Wrong data type of NA timestamps depending on order of data sources #269

bockthom · 2024-09-19T16:28:37Z

Description

project.data$get.data.cut.to.same.date(data.sources = c("issues", "mails", "commits")) sometimes fails if some of the data sources are empty, ending up in the following error message:

ERROR::The bins parameter, if present, needs to be a vector whose elements represent dates

This error occurs if the issue data is the empty data source, but not if the mail data is the empty data source, which is an unexpected behavior.

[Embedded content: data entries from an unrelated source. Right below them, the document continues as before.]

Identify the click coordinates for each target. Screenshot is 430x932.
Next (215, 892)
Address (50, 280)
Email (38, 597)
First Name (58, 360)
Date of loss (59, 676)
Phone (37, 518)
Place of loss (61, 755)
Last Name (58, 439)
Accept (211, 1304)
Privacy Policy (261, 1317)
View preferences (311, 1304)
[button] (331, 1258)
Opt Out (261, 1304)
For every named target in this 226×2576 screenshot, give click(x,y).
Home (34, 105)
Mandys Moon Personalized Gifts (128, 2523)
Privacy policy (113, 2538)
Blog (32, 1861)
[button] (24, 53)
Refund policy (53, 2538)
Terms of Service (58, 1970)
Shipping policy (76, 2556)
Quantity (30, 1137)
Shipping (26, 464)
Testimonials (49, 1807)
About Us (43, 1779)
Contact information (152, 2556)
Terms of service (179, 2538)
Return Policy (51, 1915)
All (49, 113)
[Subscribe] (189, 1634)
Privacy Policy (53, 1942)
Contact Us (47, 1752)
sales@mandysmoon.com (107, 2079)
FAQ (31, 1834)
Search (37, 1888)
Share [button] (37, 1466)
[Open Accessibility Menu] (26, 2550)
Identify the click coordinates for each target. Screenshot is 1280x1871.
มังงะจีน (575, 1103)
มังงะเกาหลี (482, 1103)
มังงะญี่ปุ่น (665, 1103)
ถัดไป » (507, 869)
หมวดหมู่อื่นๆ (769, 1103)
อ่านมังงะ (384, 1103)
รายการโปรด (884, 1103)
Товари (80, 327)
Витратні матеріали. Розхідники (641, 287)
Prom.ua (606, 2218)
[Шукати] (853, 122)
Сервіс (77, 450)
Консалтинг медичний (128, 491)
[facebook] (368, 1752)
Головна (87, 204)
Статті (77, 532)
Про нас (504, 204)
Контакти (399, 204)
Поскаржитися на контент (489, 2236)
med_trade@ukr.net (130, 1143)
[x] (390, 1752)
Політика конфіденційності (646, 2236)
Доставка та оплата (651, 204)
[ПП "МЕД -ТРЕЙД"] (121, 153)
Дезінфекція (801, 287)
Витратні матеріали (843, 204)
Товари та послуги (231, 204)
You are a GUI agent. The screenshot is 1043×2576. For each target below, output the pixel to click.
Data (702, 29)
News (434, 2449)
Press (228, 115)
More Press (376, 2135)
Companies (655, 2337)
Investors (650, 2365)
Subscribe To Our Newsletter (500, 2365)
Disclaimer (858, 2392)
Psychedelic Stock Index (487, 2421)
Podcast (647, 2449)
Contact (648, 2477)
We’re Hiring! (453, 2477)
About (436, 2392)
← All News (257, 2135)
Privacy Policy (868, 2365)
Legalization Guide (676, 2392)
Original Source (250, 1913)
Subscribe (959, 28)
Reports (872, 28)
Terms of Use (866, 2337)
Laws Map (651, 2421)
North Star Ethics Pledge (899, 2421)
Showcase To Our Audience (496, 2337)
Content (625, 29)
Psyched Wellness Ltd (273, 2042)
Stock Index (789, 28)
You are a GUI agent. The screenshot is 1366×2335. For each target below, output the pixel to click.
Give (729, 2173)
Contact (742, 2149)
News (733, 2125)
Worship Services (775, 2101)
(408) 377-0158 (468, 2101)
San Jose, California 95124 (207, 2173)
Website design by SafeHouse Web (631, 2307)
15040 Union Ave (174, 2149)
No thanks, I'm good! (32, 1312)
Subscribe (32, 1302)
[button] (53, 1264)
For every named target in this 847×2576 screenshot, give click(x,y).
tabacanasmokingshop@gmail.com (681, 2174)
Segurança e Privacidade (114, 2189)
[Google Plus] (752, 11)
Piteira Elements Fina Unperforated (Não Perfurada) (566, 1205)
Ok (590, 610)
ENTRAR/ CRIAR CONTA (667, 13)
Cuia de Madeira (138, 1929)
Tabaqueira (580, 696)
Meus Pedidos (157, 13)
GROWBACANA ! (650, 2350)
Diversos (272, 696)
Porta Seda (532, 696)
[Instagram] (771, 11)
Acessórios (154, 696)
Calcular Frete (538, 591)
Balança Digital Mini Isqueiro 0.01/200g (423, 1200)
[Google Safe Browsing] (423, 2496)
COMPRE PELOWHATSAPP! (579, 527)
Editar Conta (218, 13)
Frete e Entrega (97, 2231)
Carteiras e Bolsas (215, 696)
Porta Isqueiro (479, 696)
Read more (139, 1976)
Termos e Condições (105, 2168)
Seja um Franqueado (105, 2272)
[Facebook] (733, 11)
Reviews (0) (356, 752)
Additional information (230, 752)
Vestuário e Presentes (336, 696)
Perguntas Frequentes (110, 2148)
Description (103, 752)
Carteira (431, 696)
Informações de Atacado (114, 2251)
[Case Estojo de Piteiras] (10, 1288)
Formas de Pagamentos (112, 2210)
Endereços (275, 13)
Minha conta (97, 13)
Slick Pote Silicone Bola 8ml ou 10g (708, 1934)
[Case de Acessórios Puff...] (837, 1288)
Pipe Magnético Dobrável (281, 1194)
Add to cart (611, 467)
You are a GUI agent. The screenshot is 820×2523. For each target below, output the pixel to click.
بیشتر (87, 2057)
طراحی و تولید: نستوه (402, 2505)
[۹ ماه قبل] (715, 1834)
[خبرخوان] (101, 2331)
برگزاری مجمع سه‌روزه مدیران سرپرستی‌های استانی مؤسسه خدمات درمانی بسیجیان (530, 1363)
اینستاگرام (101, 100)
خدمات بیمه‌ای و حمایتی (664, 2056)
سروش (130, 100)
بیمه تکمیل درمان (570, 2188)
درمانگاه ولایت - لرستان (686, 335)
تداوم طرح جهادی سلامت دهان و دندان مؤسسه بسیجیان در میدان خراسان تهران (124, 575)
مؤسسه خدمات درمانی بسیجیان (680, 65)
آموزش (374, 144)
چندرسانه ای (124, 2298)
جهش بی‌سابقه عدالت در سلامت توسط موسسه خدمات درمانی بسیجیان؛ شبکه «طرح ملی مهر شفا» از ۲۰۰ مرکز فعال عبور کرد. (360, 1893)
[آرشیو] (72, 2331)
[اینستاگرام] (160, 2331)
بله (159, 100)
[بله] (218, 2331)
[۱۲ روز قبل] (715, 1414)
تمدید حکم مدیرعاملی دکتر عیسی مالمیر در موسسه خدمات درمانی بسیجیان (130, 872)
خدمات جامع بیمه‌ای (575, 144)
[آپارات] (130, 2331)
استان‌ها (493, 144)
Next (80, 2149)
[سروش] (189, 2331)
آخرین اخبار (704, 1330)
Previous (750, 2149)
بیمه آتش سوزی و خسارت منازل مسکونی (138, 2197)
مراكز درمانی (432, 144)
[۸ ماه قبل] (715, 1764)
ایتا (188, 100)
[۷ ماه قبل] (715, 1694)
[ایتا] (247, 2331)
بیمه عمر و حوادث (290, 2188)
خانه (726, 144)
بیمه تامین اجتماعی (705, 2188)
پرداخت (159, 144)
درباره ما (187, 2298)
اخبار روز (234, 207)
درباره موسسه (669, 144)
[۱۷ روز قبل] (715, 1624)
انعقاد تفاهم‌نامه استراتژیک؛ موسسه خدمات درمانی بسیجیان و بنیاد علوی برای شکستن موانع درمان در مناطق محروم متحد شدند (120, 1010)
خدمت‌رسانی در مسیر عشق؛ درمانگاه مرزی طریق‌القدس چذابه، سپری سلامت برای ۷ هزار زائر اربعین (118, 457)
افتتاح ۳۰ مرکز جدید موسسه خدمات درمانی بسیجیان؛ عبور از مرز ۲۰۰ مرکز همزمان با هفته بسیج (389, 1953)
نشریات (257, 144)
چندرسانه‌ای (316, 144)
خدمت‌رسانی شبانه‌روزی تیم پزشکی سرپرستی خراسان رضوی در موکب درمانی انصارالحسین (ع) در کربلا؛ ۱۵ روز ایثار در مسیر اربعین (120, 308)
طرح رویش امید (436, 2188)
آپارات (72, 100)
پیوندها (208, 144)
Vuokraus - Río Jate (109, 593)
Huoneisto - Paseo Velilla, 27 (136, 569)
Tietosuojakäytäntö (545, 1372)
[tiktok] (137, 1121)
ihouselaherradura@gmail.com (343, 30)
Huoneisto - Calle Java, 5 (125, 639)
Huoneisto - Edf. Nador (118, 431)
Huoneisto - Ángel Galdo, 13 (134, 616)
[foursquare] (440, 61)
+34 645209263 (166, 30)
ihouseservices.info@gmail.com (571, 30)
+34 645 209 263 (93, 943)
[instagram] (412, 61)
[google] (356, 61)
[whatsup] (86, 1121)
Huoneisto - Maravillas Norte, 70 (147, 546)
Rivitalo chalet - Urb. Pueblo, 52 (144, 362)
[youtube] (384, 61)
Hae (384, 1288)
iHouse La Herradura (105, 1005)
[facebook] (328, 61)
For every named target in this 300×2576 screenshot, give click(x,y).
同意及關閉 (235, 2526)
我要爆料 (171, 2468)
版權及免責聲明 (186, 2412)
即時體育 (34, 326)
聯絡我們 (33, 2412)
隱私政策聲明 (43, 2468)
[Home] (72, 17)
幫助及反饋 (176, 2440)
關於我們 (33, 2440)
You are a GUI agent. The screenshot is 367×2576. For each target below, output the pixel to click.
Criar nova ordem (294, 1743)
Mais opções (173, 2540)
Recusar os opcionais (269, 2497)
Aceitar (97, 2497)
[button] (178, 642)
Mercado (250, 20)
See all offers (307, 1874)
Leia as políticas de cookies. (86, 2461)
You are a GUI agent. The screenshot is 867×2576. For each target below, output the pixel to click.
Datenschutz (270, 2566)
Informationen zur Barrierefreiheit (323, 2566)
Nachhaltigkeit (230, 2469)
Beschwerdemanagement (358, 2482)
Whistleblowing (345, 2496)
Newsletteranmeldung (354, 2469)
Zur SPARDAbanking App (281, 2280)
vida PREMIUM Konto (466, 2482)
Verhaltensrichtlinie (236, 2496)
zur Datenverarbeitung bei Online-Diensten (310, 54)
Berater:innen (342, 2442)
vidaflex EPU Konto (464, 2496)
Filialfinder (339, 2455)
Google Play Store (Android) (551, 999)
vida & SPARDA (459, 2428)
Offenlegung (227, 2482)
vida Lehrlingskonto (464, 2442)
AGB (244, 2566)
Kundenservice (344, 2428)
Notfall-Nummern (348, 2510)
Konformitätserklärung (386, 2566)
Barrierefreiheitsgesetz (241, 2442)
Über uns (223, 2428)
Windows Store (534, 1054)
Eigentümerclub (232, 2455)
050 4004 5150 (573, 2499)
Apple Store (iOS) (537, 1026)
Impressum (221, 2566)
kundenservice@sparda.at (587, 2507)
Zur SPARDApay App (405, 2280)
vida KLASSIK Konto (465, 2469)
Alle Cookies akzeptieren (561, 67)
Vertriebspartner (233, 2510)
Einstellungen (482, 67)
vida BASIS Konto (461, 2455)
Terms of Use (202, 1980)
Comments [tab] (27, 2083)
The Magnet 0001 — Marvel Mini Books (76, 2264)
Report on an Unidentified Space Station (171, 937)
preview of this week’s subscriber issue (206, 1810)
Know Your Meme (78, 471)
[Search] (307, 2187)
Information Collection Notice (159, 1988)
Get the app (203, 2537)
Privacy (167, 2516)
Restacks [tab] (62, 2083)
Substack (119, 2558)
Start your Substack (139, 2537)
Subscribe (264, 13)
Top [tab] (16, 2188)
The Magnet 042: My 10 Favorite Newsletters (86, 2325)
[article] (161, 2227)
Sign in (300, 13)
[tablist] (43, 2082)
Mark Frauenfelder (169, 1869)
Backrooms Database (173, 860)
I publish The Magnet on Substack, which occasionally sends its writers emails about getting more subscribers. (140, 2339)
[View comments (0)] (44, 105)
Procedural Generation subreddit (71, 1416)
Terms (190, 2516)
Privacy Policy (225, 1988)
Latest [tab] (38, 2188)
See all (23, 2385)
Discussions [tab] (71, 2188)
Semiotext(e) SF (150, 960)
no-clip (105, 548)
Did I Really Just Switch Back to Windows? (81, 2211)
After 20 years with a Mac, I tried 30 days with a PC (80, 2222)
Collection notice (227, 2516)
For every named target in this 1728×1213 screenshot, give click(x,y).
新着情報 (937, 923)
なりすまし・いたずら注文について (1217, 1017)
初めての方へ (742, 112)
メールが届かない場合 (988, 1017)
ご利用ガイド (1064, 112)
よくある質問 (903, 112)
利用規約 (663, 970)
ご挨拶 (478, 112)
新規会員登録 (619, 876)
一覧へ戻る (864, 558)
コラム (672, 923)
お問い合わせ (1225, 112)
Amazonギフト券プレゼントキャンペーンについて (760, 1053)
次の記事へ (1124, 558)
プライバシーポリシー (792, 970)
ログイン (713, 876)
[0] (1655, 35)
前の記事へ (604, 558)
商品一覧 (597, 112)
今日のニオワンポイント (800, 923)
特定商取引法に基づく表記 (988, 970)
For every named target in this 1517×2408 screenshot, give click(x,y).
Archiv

After some debugging, I noticed that the error is caused by wrong data types when converting strings to POSIXct dates: Usually, if the date is not a POSIXct object, it is converted to POSIXct when splitting the data:

coronet/util-split.R

Lines 69 to 70 in 24005e4

    
           if (!is.null(bins) && !lubridate::is.POSIXct(bins)) { 
        
               dates = parallel::mclapply(unlist(bins), get.date.from.string)

However, this fails if the bins (i.e., the timestamps used for cutting) are not a string but a numeric (such as UNIX timestamps). Therefore, we need to look at where the timestamps for cutting come from: They are extracted in the function extract.timestamps:

coronet/util-data.R

Lines 724 to 758 in 24005e4

    
           extract.timestamps = function(name, source) { 
        
               ## initialize data structure for timestamp 
        
               if (is.null(private$data.timestamps)) { 
        
                   ## let this stay as a sanity-check; this is actually initialized this way when creating the object 
        
                   private$data.timestamps = data.frame(start = numeric(0), end = numeric(0)) 
        
               } 
        
               ## collect minimum and maximum date for data source 
        
               ## 1) if we have data available 
        
               if (nrow(private[[source]]) > 0) { 
        
                   source.date.min = min(private[[source]][, "date"]) 
        
                   source.date.max = max(private[[source]][, "date"]) 
        
               } 
        
               ## NAs otherwise 
        
               else { 
        
                   source.date.min = NA 
        
                   source.date.max = NA 
        
               } 
        
               ## remove old line if existing 
        
               private$data.timestamps = subset( 
        
                   private$data.timestamps, 
        
                   !(rownames(private$data.timestamps) == name) 
        
               ) 
        
               ## store the data in the timestamp data set 
        
               private$data.timestamps = rbind( 
        
                   private$data.timestamps, 
        
                   data.frame( 
        
                       start = source.date.min, 
        
                       end = source.date.max, 
        
                       row.names = name 
        
                   ) 
        
               ) 
        
           }

If no data is available for the specified data source, the corresponding timestamps are set to NA. For whatever reason, this converts the data frame used for cutting into a numeric data frame of UNIX timestamps if the first row contains NA values. Otherwise, if there are already POSIXct objects in there, the inserted NA values are interpreted to be POSIXct objects.

Suggested Fix

Instead of setting the timestamps to NA in case of missing data sources, set the timestamps to as.POSIXct(NA). This way, we ensure that the data type is POSIXct even if the NA values are the very first ones that are inserted into the timestamps data frame.

Versions

This affects, at least, coronet version 4.4 in combination with R version 4.4.1. Also earlier coronet versions or R versions may be affected by this bug.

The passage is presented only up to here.